Mais, étant donné que le partenaire financier qui accompagne le gouvernement du Bénin avec l’appui du PNUD, à savoir les japonais, a déjà mobilisé les ressources pour la première phase c’est-à-dire les deux ans et demi que dure la phase pilote. Ils ont déjà mobilisé plus de deux milliards de francs CFA et très bientôt, ils seront amenés à voir ce que la partie béninoise a eu à faire avec les ressources. Donc, après concertation, il a été retenu que nous puissions quand même aller de l’avant le temps que l’étude de référence puisse s’achever.

Quel est le niveau d’implication des populations à la mise en œuvre de ce projet ?

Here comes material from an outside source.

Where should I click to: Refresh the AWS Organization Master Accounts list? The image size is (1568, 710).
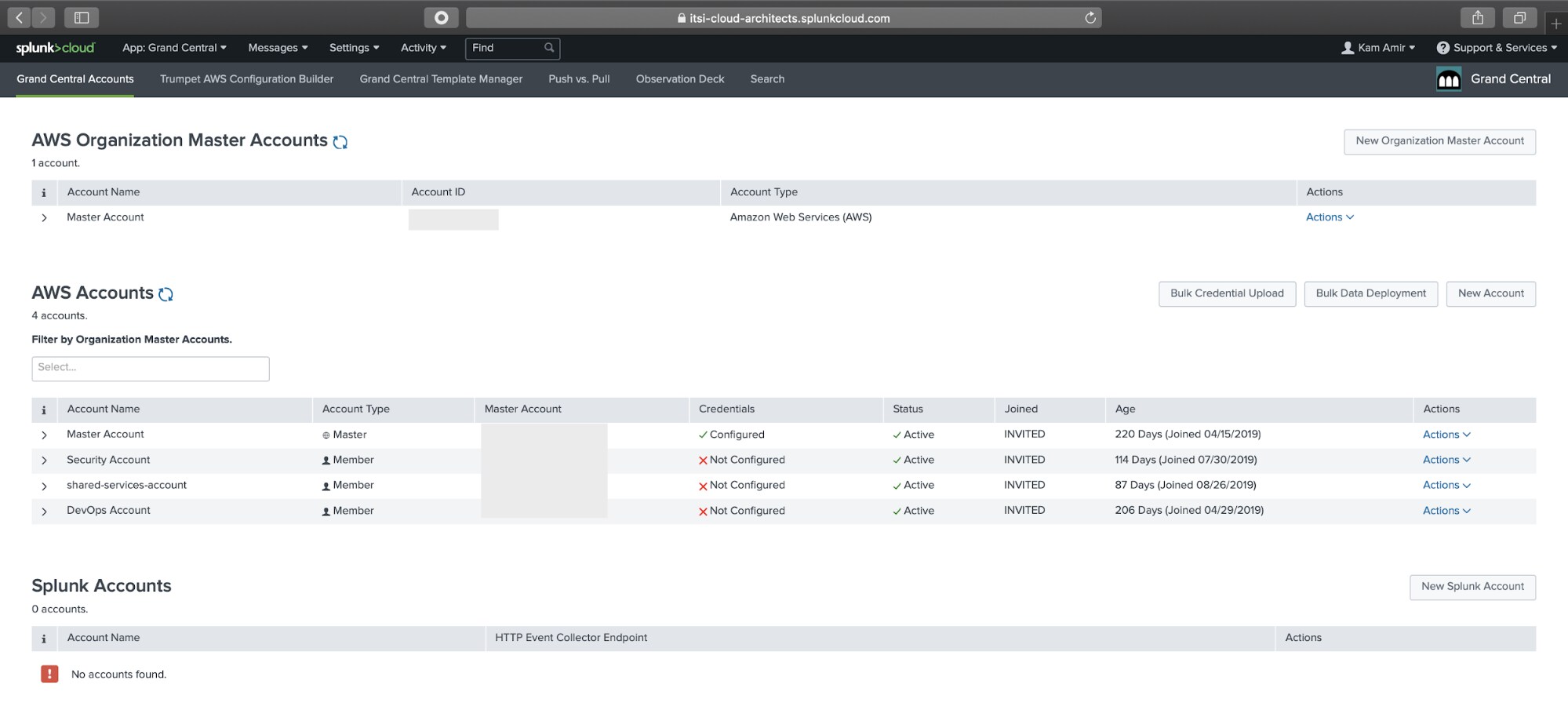point(340,142)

En termes d’implication des populations, il y a au niveau du projet ce que nous pouvons appeler les organes c’est-à-dire les structures qui sont prévues dans le cadre de la mise en œuvre du projet. Nous avons, au niveau national, le comité de pilotage du projet. Au niveau intermédiaire, ça veut dire au niveau de chaque département, nous avons le comité local de pilotage et à la base, au niveau de chaque village, nous avons le comité local de mise en œuvre.

Le comité local de mise en œuvre est présidé par l’autorité communale c’est-à-dire le maire de la commune et comporte un certain nombre de structures tels que la santé, l’éducation, la société civile…donc, c’est ce comité local de mise en œuvre qui identifie les investissements c’est-à-dire que si on doit construire un module de trois (03) classes par exemple, il appartient à ce comité d’en faire la demande et d’identifier le lieu d’implantation.

C’est cette demande qui est transmise au niveau du PNUD et du centre CePED pour étude. Et en fonction des orientations nationales, l’investissement est retenu ou rejeté. Par exemple, vous ne pouvez pas demander que pour ce financement, on vous érige une mosquée ou une église. Au niveau national, les gens veillent au grain pour que les investissements que nous allons financer soient ceux qui répondent vraiment aux besoins des communautés à la base sans distinction de sexe ni de religion.

Quelle est concrètement l’importance de ce projet pour le développement des localités sélectionnées ?

Vous savez, pour ces villages qui sont retenus, je crois que c’est une chance parce que nous avons à investir dans ce « village du millénaire » de Banikoara, à peu près cinq (05) milliards de francs Cfa. Ça crée des jaloux au niveau des autres arrondissements puisque Banikoara compte dix (10) arrondissements et il y a un seul qui bénéficie de ce projet-là.

 On peut même se faire une idée de ce que seront ces localités-là après les cinq ans de mise en œuvre du projet. Puisqu’il y a neuf (09) modules de classes qui viennent d’être financés ainsi que dix (10) forages. Quand on sait que parfois, les enfants parcourent des dizaines de kilomètres pour trouver une école, ici maintenant, on met en place des infrastructures adéquates telles que des points d’eau pour faciliter l’accès des populations à l’eau potable.

J’ai aussi parlé des caniveaux qui seront réalisés. Et il y a mieux. La route qui quitte Banikoara pour aller à Kandérou qui fait environs 48 kilomètres sera réhabilitée avec l’appui du gouvernement parce que c’est là, la contrepartie essentielle que le gouvernement a eue à promettre dans le cadre de la mise en œuvre de ce projet. Donc, pour cet arrondissement, je dis que c’est une véritable chance.

Votre conclusion à cet entretien

Pour finir, je voudrais dire à l’endroit des populations bénéficiaires potentielles de ce projet-là de se rendre disponibles et ouvertes pour que les travaux se fassent sans problème sur le terrain. Les entrepreneurs seront avec elles et il faut qu’elles leur facilitent l’exécution des travaux.

 Il ne faut pas qu’il y ait des vols de matériels. Il faut que lorsque les entrepreneurs sollicitent la main d’œuvre locale -ce n’est pas gratuit-il faut que ces populations soient aptes à répondre. Il ne faut pas qu’il y ait des actes de sabotages puisque tout ce qui sera réalisé, c’est pour leur bonheur.